[Data records]
>>>>

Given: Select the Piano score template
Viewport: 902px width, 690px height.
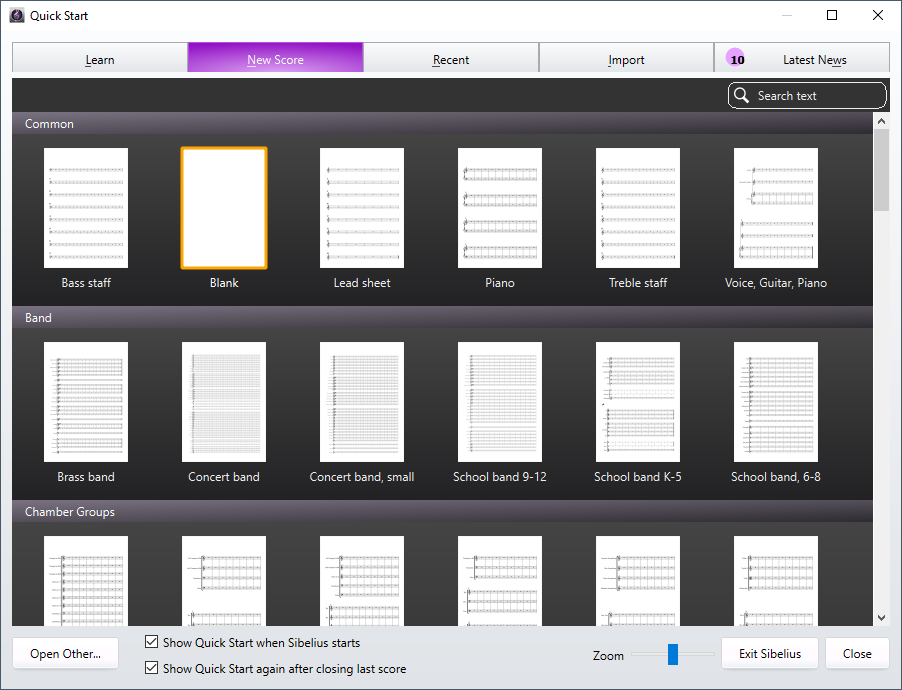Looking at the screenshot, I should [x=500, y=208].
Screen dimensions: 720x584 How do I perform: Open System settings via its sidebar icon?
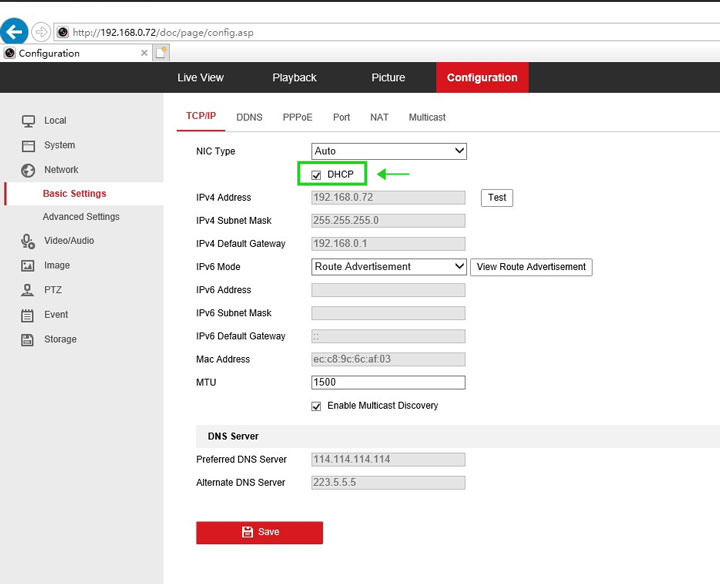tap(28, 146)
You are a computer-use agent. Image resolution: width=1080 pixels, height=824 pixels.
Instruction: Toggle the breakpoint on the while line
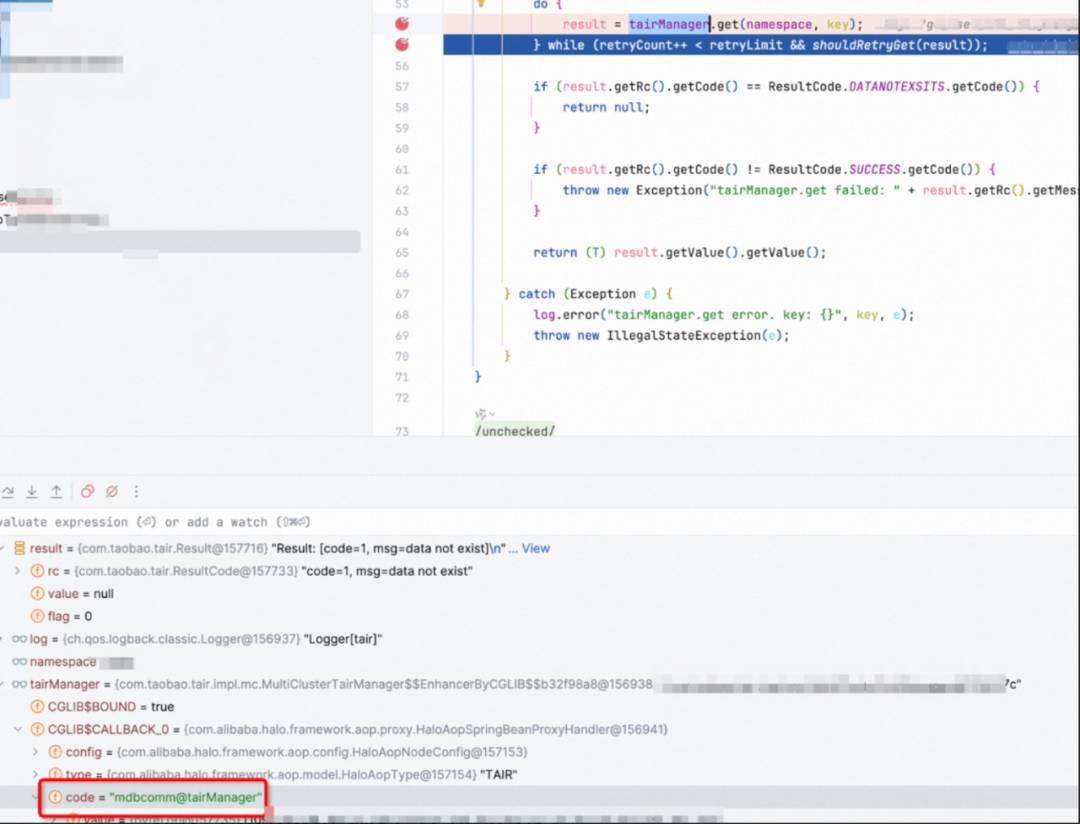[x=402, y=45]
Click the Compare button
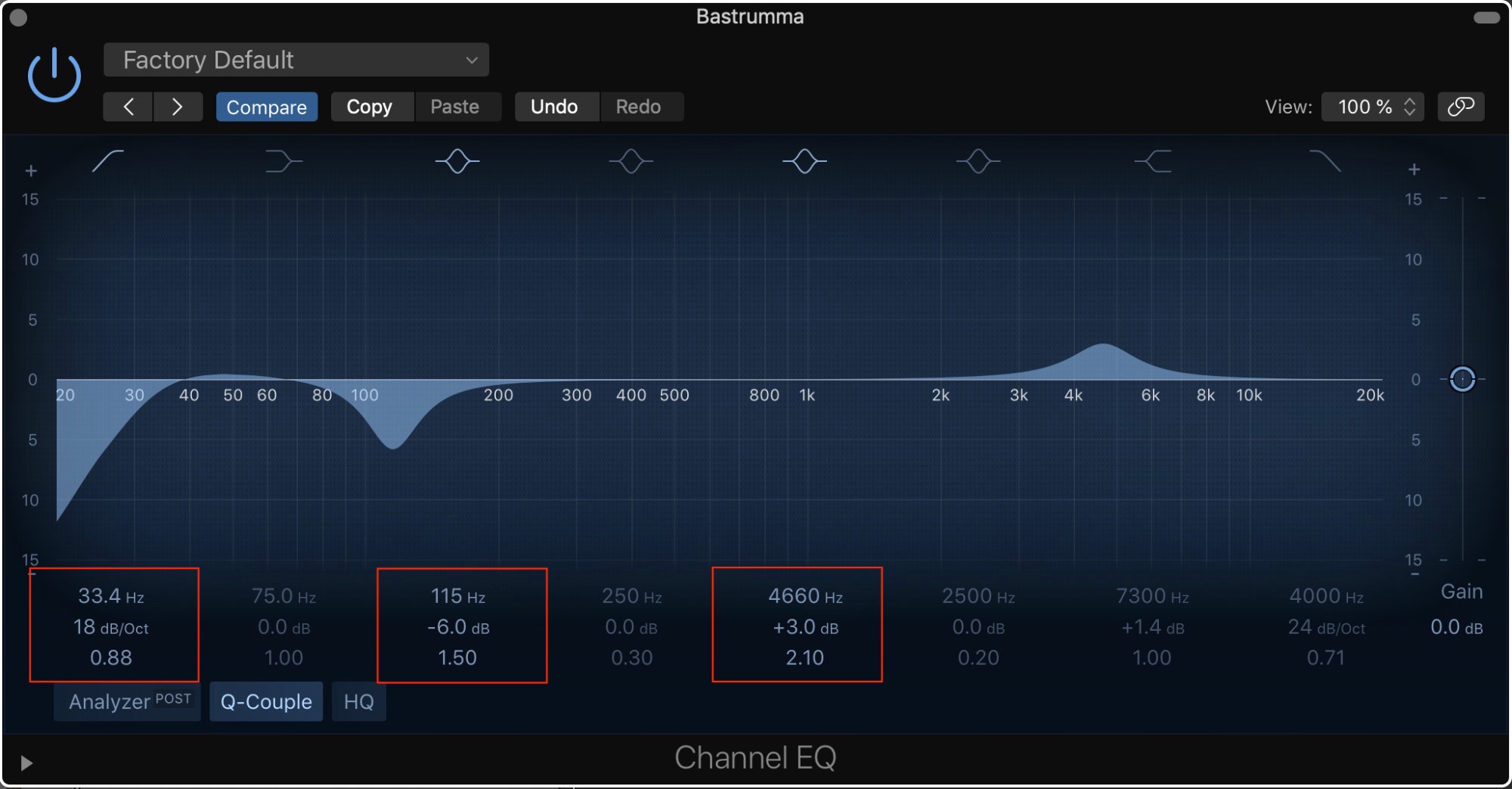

<<<<
>>>>

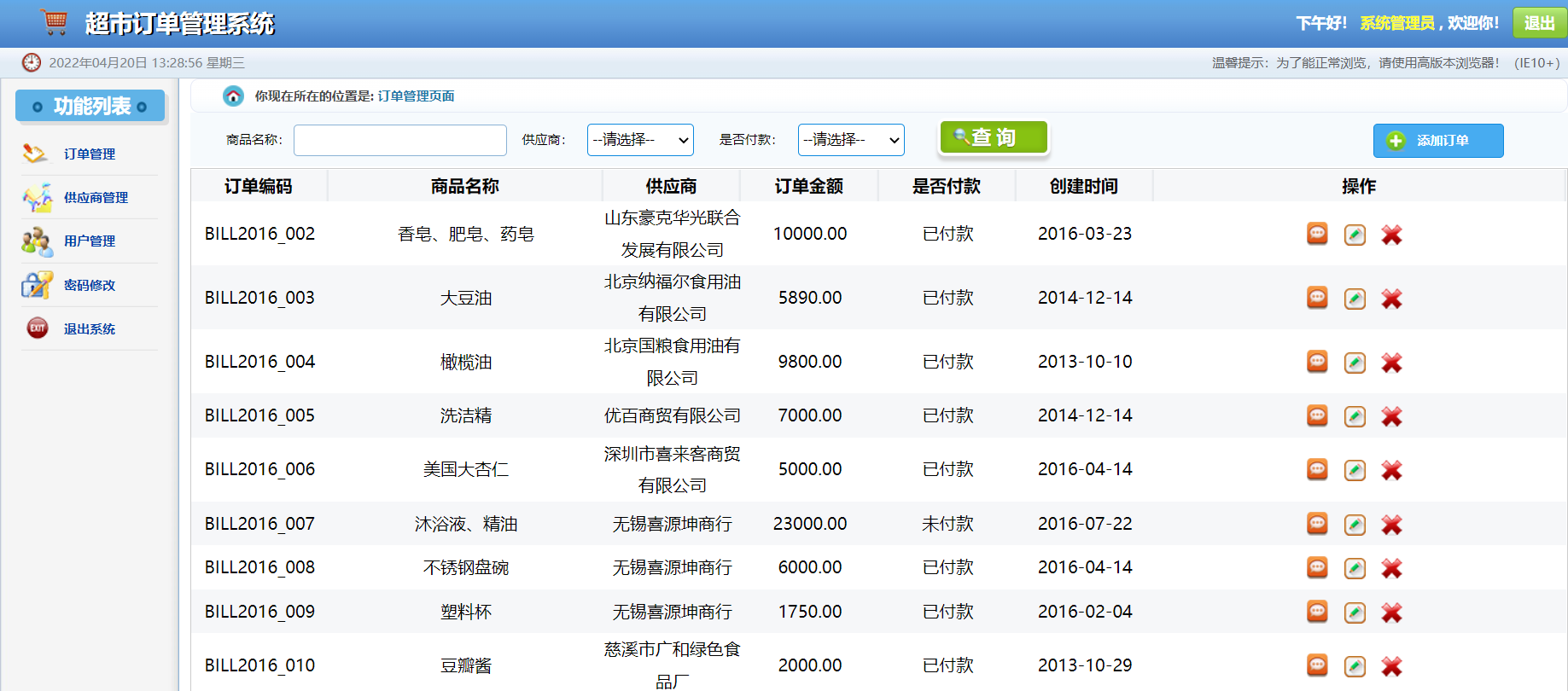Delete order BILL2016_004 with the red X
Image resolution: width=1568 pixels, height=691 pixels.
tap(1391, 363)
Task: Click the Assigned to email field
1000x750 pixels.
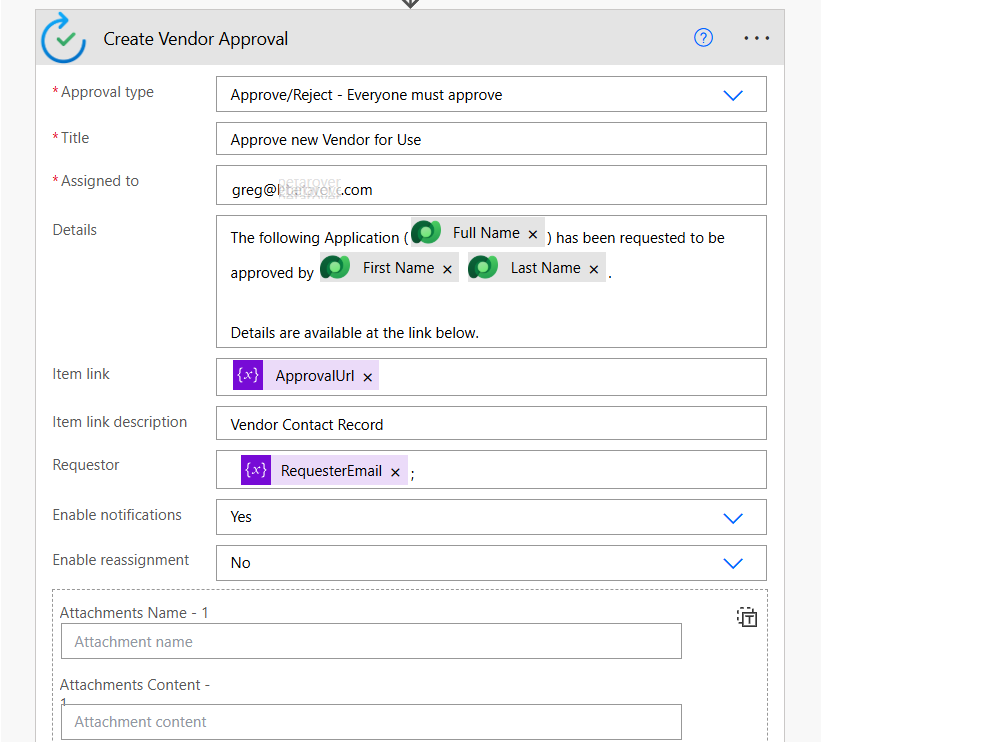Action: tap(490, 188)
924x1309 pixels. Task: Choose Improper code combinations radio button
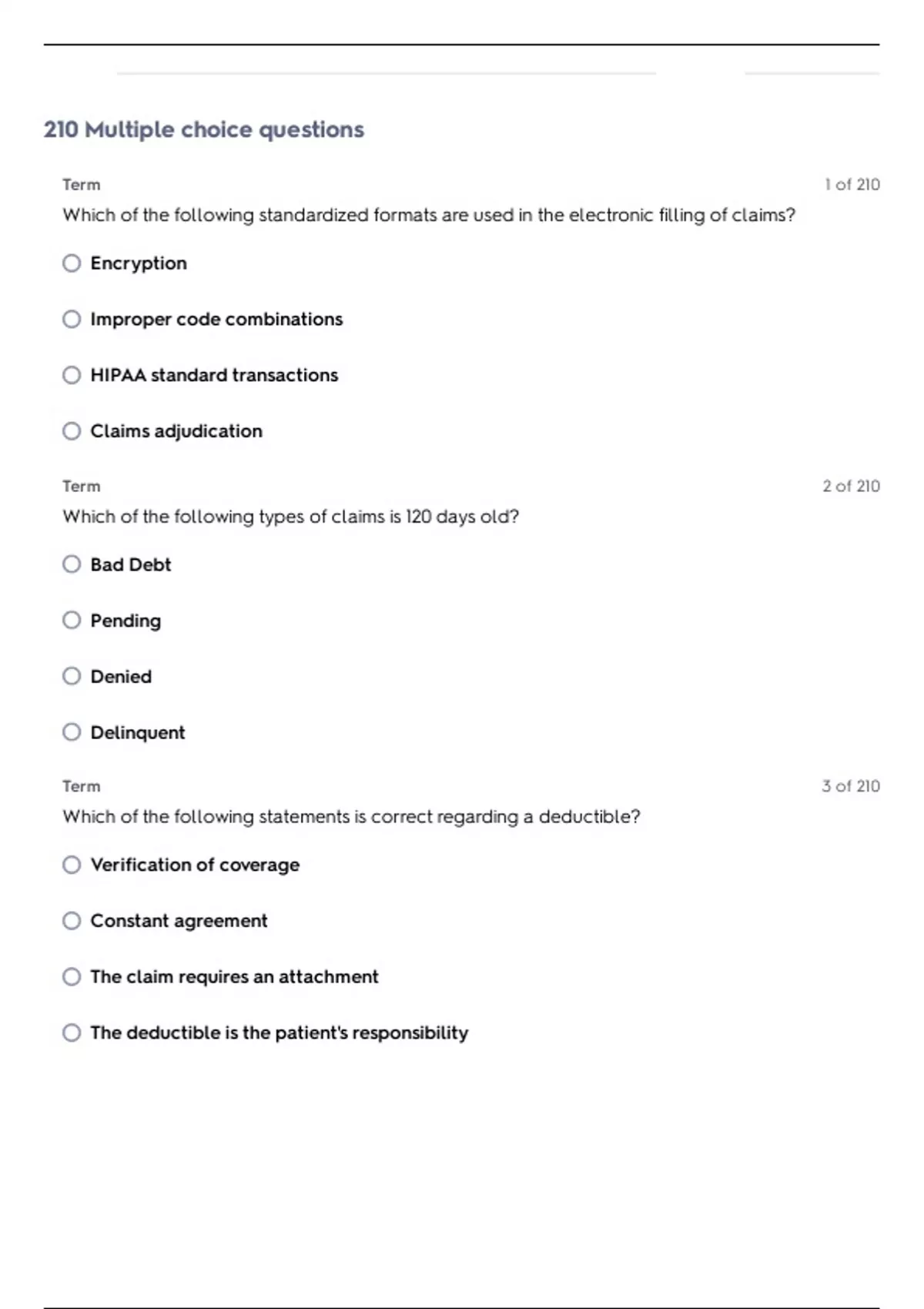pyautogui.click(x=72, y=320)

<<<<

How would the lines above read from the one with "Viewport: 902px width, 690px height." to the one with "Click the Compare button", inclusive, with no pictures? Write them out exactly.

(Result of this exercise)
Viewport: 902px width, 690px height.
Looking at the screenshot, I should [x=500, y=208].
Screen dimensions: 720x584 How do I perform: Open System settings via its sidebar icon?
tap(28, 146)
You are a computer-use agent. Image resolution: width=1080 pixels, height=824 pixels.
Instruction: Toggle the breakpoint on the while line
[x=402, y=45]
Click the Compare button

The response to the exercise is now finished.